# In your opinion, where is the best place to live(In US)



## Morning_Snow (Apr 21, 2015)

Hi all~ I am turning 18 in august and am going to take a two year vet tech program locally. I decided after college that I am going to get a job and save up for my own small farm land (for goats, meat rabbits, chickens and a garden). The problem is, I live in AZ and am miserable here, and I have been for the last 10 years that I have lived here. I don't feel comfortable living here. The summers are literal hell for me and the winters arn't even cold. I barely see grass and desert landscaping is so boring. I want to live somewhere where it rains, Where there is grass and possibly snow in the winter. Somewhere with actual seasons and even slightly enjoyable summers. The problem is that I don't know where to go. I was kind of looking into moving to Washington state, but I feel like I need a little more input from an outside-of-AZ party before I make a choice, especially since this choice will be awfully expensive and shape my entire rest of my life. If you guys could share your opinion on the best state to live in, that would be awesome!


----------



## Lokin4AReason (Apr 21, 2015)

keep on driving to the east ( pass texas tho ) =0)


----------



## Watermelons (Apr 21, 2015)

Stay away from the hurricane and tornado areas. North east gets too too much snow in the winter.
West coast is nice. Maybe east washington or oregon. Idaho? Housing will cost way way more in the NW then say arkansas... 
We have nice warm but tolerable summers on the.coast. Winters arent too harsh. Didnt get any snow where i live in canada land this year but i like how it never goes below -10celcius and even then below 0 isnt that often. 
Summers are so nice.... 
No tornadoes.... No hurricanes. We get earth quakes but their pretty sissy and mild in the NW. Just stay away from living in tsunami zones just incase the big one comes.


----------



## Morning_Snow (Apr 21, 2015)

Thank you both, and thanks for all the info Watermelons! The west coast sounds really nice, and I also heard Idaho and Washington were nice places to live. I'm definitely looking into somewhere where the summers are wonderful! I'm also curious on how different living in Canada is from the US. I was considering Canada but moving out of country sounds like a really big deal.


----------



## Watermelons (Apr 21, 2015)

Switching countries is a pretty big pain in the butt.
I looked into it because as a Paramedic I would make the same in the US as I would where I am now, however housing costs, and taxes, and insurance, and groceries, and gas, and well honestly EVERYTHING is so much cheaper across the border. But the process to move and work legally is almost not worth it lol.
The biggest thing for me is to live somewhere with a lack of natural disasters. So that would rule out almost the entire east coast. Tornadoes rule out central US. The north east area gets WAYYY too much snow... well anywhere central US does too. TOOOOOO hot in the summer and way to cold in the winter. Go too far south and you really don't get winter just unbearable summers.
So really whats left? North west coast!
We get bearable summers, A lot of people live just fine with no AC. It does snow occasionally though not frequently. We don't get anything like what those easterners are getting hahahahah Where I live right now on Vancouver Island we got no snow this year (hour further north they got a little) I had to scrape my windshield of ice once. I don't think I've been alive and seen more then 2' locally within greater Vancouver accumulate over any winter (more inland you will get more snow, and more north you will get more snow, even an hour makes a big difference) It does get chilly but everythings mild. Plenty of rain, plenty of sun. You're close to the ocean but you're close to mountains and world class ski resorts. You don't have to live right along the coast to enjoy the luxuries either. Washington is 5 hours drive from north border to south if that gives you a rough idea of how long of a drive east to west is. It is an area where there is tectonic plate movement so their are earthquakes but I have never felt a quake in my entire life here. having sat through many news worthy ones. Their honestly nothing to bat and eye at. This isn't California or Alaska. And if the big scary one ever does come just stay out of tsunami zones and flood plains. 

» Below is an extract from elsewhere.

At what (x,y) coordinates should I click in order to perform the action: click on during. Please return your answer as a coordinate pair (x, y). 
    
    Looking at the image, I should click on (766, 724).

http://s94.photobucket.com/user/Lolaandthecrowd/British%20Columbia/story


----------



## fluffybuns (Apr 21, 2015)

Sounds like you'd be happier in Colorado, Washington or Oregon. These states have lots of rain and snow and mountains and gorgeous seasonal changes. The quality of living is very high and the education programs are mostly very good. They're also great for farming and setting up homesteads.
Best wishes to you with wherever life takes you.


----------



## Nancy McClelland (Apr 21, 2015)

We like it right here, but the second choice was Oregon followed by Idaho--one of us doesn't like snow or rain.


----------



## Lokin4AReason (Apr 22, 2015)

a place I would move is a place that would have diverse amount of job(s) ( even if you have to work out in your field ) .... it can be pretty and nice but what about the job market. 

I don't have a strong mind set staying in the south but this is what I have known besides moving to Europe. now that was a change and also a struggle w/ work ( needing documents on everything ). so I moved back knowing that they have plenty of work here ...

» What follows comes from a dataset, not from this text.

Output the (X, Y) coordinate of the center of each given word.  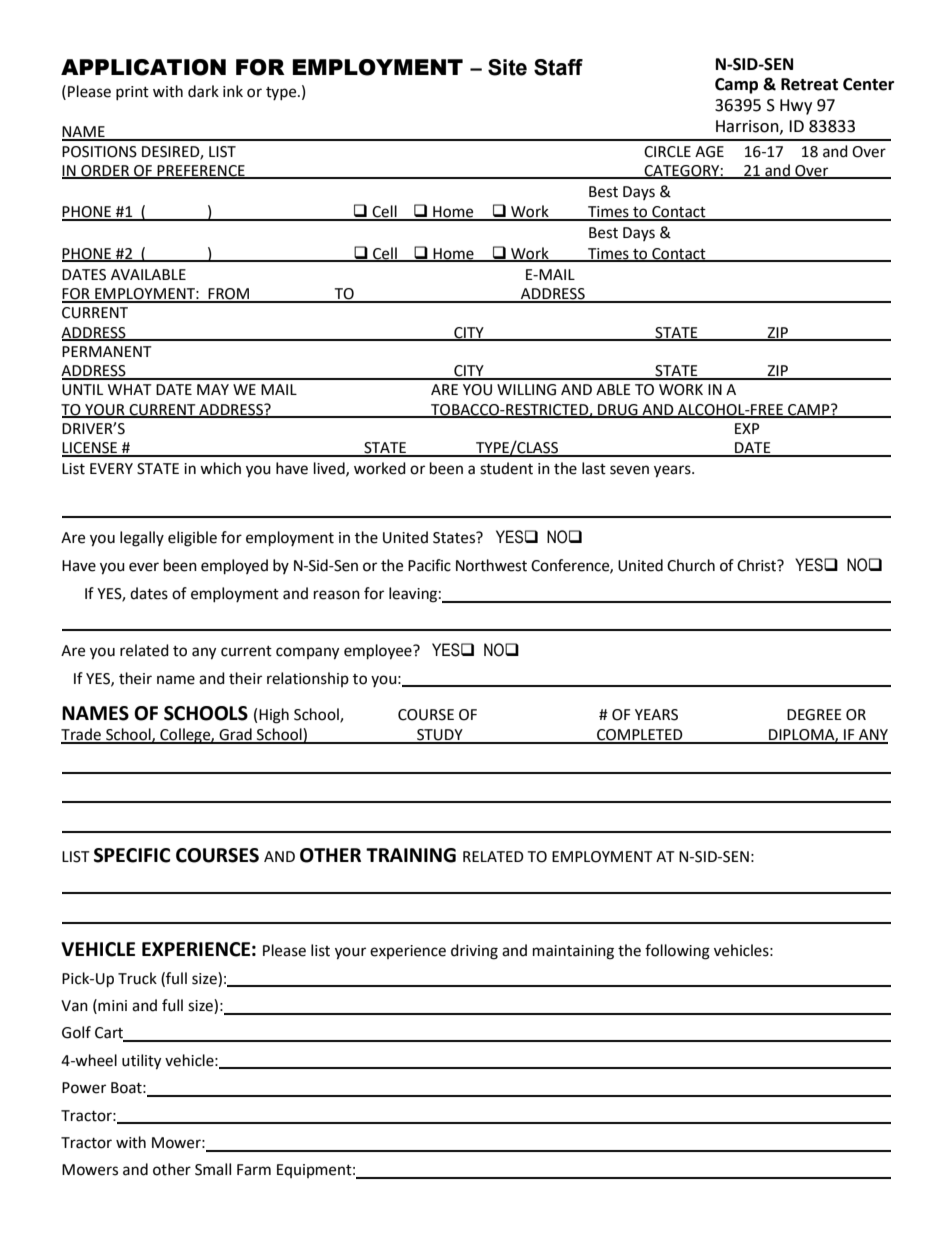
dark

but I intend to travel a bit in the foresee future w/ seeing at what is out there. but one things for sure, California is a place I would just want to visit but not wanting to live there ( some of the wild and most awkward laws in the union ) =0/

again, this IMO


----------



## Blue eyes (Apr 22, 2015)

You mentioned taking a _local_ vet tech program for two years before moving. Have you considered looking for such programs in other states? That would be a way you could get a better feel for an area and see just how cold & wet you'd like your winters to be and how cool you'd like your summers. 

Maybe do some searching on average monthly temperatures and precipitation in various states and see which ones appeal to you. Then you could do your schooling in one of those states as a trial run.


----------



## Azerane (Apr 25, 2015)

I'm bias because I've been so few places in the US, but Oregon is beautiful. I've only been there in Summer but it was gorgeous.


----------